I have learned that people are the way the are for a reason. Things and experiences have made them that way. People’s flaws are not, in fact, flaws. They are more like notches in a tree. Time has made knicks and caused weathering. People are eaily influenced and affected by the the things that occur in their lives.
I first realized this when I started getting older, and my real mom, Amy, started talking to me about vey real things. She would tell me about her childhood, the good and the bad parts, her teenager years, and the darkest time of her life, her twenties. The time period where she was into drugs. Also, the time that she got me, her only child, her daughter, taken away from her.

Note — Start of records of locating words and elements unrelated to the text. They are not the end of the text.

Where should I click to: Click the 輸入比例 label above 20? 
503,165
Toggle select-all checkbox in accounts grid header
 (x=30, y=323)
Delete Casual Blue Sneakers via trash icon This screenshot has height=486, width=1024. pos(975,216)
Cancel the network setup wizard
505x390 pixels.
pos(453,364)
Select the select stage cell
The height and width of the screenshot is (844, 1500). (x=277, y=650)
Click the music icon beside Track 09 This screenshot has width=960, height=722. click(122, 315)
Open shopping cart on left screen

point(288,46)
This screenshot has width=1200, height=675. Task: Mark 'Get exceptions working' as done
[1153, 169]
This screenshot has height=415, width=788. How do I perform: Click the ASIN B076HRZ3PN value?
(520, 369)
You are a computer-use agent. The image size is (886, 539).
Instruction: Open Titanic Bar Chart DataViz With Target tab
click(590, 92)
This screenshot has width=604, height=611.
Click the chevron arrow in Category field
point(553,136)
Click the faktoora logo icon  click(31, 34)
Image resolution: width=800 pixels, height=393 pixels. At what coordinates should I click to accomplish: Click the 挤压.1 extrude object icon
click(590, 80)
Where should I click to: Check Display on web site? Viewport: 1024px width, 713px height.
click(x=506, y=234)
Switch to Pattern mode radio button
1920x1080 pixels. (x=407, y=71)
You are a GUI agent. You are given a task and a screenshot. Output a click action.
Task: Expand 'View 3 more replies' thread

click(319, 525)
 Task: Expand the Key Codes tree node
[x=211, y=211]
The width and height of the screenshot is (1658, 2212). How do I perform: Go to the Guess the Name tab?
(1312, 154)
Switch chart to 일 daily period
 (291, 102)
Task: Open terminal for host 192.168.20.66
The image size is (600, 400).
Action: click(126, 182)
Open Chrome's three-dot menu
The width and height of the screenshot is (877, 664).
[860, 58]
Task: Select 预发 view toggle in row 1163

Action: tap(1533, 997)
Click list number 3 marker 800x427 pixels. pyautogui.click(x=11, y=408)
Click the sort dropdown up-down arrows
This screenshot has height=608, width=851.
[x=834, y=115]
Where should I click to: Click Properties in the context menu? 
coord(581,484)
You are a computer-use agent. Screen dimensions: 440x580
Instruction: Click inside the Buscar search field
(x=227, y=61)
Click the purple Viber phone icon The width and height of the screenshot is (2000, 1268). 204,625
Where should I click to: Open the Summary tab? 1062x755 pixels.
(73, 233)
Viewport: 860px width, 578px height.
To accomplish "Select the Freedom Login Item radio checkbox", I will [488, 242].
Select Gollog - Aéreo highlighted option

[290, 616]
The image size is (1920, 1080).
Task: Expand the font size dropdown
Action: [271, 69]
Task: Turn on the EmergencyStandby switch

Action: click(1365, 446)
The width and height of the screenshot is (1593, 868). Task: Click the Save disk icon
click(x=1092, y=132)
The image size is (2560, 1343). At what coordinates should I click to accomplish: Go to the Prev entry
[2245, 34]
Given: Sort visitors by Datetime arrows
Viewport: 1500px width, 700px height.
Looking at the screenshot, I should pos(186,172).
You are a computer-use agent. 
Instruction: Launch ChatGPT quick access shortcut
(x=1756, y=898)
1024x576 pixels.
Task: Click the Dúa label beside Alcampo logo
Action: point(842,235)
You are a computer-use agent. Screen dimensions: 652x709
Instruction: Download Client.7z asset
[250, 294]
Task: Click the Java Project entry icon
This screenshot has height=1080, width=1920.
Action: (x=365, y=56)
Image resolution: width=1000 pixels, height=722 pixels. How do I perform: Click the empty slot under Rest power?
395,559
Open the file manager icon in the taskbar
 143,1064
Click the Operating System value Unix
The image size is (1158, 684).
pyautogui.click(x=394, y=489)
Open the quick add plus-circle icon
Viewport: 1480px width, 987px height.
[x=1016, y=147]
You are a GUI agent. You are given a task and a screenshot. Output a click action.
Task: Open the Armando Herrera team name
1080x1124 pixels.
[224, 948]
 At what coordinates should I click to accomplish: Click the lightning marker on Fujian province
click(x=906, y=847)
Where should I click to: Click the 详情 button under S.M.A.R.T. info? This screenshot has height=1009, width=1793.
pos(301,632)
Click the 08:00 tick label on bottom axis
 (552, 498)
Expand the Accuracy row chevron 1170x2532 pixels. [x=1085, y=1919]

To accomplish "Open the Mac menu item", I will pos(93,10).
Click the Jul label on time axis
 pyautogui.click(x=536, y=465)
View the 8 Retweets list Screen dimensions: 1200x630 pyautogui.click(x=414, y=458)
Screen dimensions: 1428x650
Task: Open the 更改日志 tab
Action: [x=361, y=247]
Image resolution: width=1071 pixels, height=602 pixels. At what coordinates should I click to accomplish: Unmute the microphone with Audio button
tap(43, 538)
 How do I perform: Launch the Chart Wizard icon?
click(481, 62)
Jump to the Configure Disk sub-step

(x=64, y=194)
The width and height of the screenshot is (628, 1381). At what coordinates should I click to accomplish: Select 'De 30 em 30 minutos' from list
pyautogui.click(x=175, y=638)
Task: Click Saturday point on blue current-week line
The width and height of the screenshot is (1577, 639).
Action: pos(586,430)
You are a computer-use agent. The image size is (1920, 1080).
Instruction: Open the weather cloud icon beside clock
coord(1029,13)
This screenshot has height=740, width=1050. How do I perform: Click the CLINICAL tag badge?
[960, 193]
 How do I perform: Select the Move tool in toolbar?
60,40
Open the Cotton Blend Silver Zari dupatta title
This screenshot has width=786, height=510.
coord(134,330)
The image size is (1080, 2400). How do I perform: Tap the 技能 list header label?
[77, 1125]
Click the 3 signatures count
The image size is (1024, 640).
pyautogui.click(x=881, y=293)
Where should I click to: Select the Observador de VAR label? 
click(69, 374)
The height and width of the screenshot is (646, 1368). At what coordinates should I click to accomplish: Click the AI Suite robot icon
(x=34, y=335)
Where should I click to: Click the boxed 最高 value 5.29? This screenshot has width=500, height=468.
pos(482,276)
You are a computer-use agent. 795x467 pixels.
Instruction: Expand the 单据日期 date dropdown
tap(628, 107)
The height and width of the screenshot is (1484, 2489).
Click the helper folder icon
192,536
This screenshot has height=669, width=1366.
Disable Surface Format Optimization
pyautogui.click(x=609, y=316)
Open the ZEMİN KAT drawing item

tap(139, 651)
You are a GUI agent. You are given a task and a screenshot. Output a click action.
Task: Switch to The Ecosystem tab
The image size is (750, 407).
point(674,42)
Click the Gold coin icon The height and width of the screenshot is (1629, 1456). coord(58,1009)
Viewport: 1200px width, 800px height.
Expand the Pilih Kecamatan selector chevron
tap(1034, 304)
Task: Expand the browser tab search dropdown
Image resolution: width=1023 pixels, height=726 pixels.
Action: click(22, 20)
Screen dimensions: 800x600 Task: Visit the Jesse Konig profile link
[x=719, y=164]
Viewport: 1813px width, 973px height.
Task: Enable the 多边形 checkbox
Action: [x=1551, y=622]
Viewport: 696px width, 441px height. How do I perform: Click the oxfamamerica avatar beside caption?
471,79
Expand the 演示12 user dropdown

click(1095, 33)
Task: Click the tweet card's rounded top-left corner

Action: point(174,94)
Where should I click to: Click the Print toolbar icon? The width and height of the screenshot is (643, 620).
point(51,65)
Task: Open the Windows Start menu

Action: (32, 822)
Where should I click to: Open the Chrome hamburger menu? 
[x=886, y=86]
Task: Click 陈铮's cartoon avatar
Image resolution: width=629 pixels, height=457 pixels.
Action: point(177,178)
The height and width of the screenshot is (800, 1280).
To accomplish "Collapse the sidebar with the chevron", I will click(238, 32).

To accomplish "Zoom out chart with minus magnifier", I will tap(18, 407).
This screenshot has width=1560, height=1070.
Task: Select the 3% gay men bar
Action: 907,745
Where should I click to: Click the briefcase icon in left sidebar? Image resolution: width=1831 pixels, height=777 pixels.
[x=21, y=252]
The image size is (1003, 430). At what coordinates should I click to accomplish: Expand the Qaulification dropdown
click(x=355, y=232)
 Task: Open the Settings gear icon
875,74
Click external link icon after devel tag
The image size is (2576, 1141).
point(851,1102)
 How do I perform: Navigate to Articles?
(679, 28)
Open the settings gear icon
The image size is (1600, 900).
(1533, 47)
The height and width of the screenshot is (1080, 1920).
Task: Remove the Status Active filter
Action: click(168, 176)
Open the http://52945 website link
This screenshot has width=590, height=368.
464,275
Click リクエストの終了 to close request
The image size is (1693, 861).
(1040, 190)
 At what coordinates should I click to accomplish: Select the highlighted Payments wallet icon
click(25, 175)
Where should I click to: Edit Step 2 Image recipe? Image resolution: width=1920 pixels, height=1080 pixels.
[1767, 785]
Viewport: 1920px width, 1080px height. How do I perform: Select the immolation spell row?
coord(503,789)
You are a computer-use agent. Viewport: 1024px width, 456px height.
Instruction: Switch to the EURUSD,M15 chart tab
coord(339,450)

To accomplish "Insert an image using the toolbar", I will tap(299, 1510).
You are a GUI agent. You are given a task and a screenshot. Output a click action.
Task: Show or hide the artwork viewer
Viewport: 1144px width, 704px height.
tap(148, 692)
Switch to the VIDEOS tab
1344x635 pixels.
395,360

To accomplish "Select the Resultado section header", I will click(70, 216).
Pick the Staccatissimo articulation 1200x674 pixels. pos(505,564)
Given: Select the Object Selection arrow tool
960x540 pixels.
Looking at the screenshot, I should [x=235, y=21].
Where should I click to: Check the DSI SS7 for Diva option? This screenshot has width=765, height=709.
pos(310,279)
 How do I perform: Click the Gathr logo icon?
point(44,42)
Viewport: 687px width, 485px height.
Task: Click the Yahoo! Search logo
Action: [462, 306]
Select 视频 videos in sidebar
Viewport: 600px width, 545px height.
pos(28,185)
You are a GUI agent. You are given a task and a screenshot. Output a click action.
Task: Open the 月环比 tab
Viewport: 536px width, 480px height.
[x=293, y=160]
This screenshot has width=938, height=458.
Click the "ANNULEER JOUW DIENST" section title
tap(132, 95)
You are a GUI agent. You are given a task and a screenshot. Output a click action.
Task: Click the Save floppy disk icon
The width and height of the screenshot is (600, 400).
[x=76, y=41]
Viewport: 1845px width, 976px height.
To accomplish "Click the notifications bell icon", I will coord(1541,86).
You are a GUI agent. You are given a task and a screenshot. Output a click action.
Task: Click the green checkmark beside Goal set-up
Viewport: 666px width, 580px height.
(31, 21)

Although I had always known why I was raised by my grandparents, and the reason she couldn’t raise me, I guess I had never understood the dynamics. It took a lot of listening to get her reasoning. While I do comprehend what she was saying, and how she justifies abandoning me as a toddler, I will never understand how anybody could give up their own DNA. Their baby.
You learn a lot about a person by just listening and not doing a lot of talking. To tell you the truth, you don’t even have to ask a lot of questions. They won’t leave out the important parts or the parts that really stick out to them. In a thirty minute car ride, you discover the root of the persons resentments, the seeds of their denial. The approval their seeking. The reason why they don’t have good things to say about a person who seems like a saint. Why their so defensive when it comes to certain things.
People aren’t born bad, or bitter, or broken, or scared. It’s nothing but the way the world turns that has made them that way. Life shapes you and the way you will be. Knowing this has helped me to stand people. Everybody has their own story. It’s a matter of caring enough to hear it.